IPEC e-newsletter - Excipients Insight March 2017 - 31-03-17

 

Inside this issue

     

European Parliament passes access to medicines resolution

The European Parliament (EP) has the affordability of medicines in its sights and is calling for measures to improve "the traceability of R&D costs, public funding and marketing expenditure."

The prices of new medicines in the EU have risen over the past few decades, to the point of being "unaffordable for many EU citizens and threatening the sustainability of national health care systems," says the EP in a statement.

The new resolution – drafted by MEP Soledad Cabezon Ruiz - was approved by 568 votes to 30, with 52 abstentions on 2 March.  Ruiz said that the pharma industry "must be competitive when it comes to producing quality innovation, while at the same time responding to patients' needs with medicines which are safe, effective and accessible."

In particular, the proposals ask for more clarity on R&D costs by medicine developers, and that the "high level of public funds" that go into R&D is taken into account when the pricing of new products is set.

"Public health systems in Europe are a key part of the identity of the EU and something which we value highly.
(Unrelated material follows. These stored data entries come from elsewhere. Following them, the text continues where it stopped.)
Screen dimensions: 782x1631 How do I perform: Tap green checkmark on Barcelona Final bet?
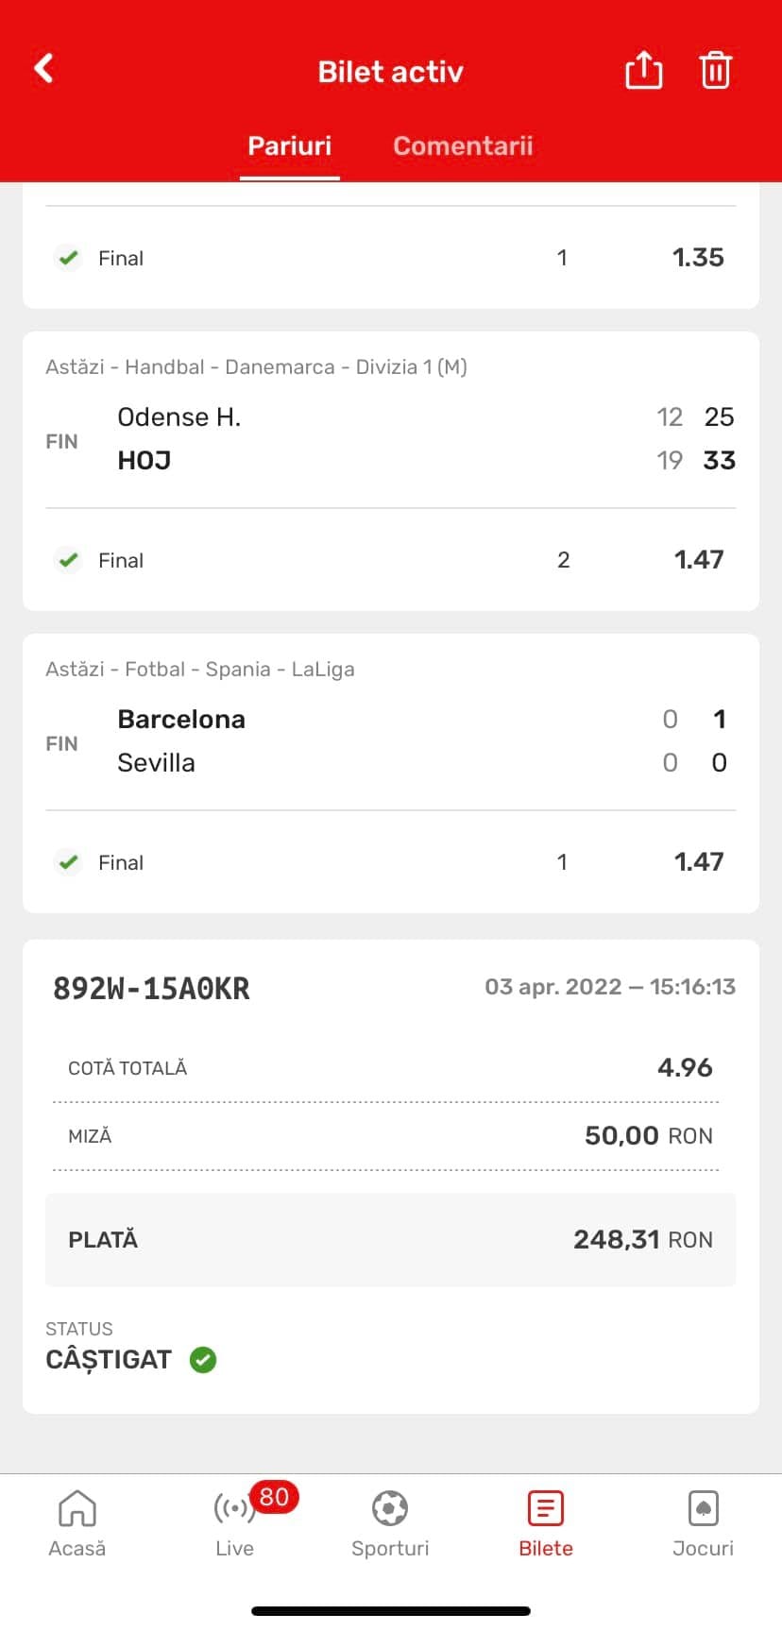click(x=68, y=861)
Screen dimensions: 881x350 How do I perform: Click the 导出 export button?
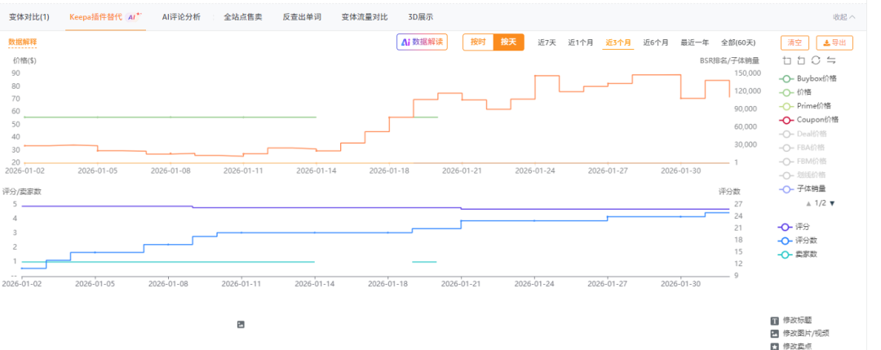[834, 42]
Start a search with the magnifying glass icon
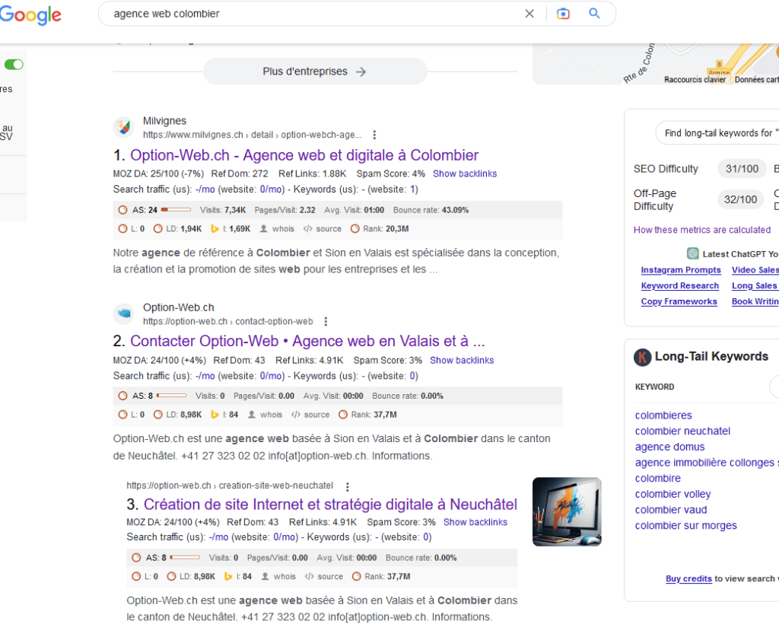This screenshot has width=779, height=640. point(594,13)
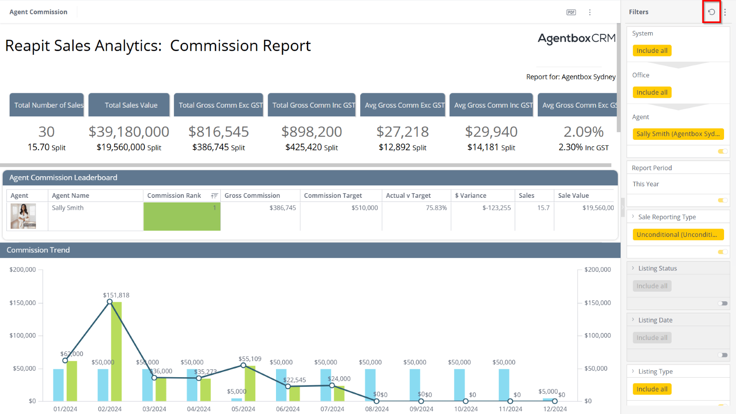This screenshot has width=736, height=414.
Task: Toggle the Agent filter switch
Action: 723,151
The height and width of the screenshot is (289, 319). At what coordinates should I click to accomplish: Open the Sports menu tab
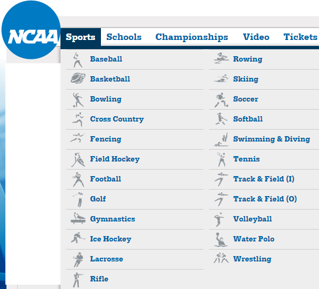coord(80,37)
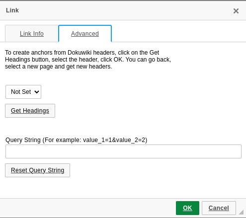
Task: Select the Advanced tab
Action: (85, 34)
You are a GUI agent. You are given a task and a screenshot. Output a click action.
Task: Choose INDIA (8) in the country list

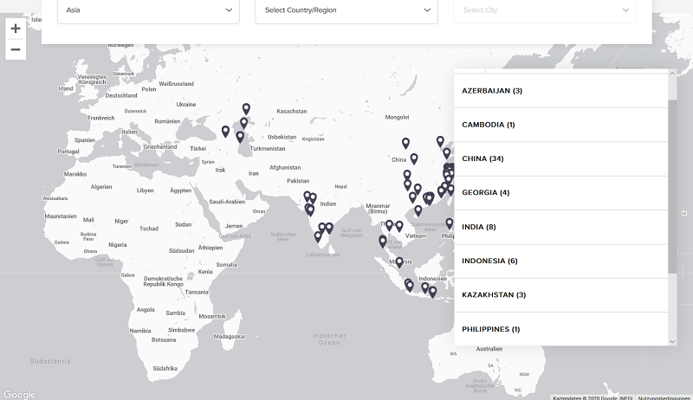pos(560,227)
Access to medicines must be guaranteed and in order to achieve that, we need to rebalance the negotiating power of EU member states compared to that of the pharmaceutical industry," continued Ruiz.

The MEPs call on the Council of the EU and the European Commission to strengthen the negotiating capacity of member states in order to ensure affordable access to medicines across the EU, and reduce market fragmentation.
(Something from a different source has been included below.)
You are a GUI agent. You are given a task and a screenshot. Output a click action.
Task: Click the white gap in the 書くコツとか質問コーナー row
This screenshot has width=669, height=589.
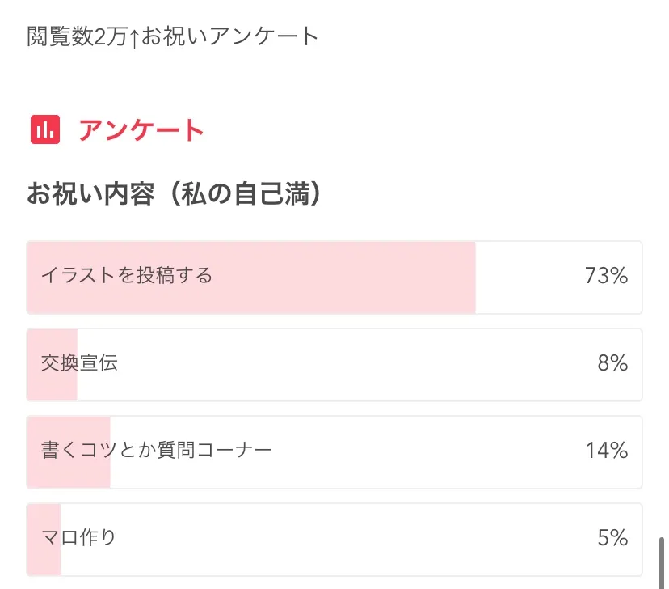click(x=420, y=451)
Meanwhile, other measures on the table include a new Transparency Directive to ensure "effective controls and full transparency on the procedures used to determine the prices and the reimbursement of medicinal products", and the development of a "robust" Health Technology Assessment (HTA) system which gives priority to genuine therapeutic advances.

The proposals have been warmly received by the European Public Health Alliance, a patient representative organisation, which said it welcomed calls for proper enforcement of competition rules in the pharmaceutical sector "as drug manufacturers may profit from the absence of the forces of robust competition, leading to higher prices and cutting some patients off from treatment."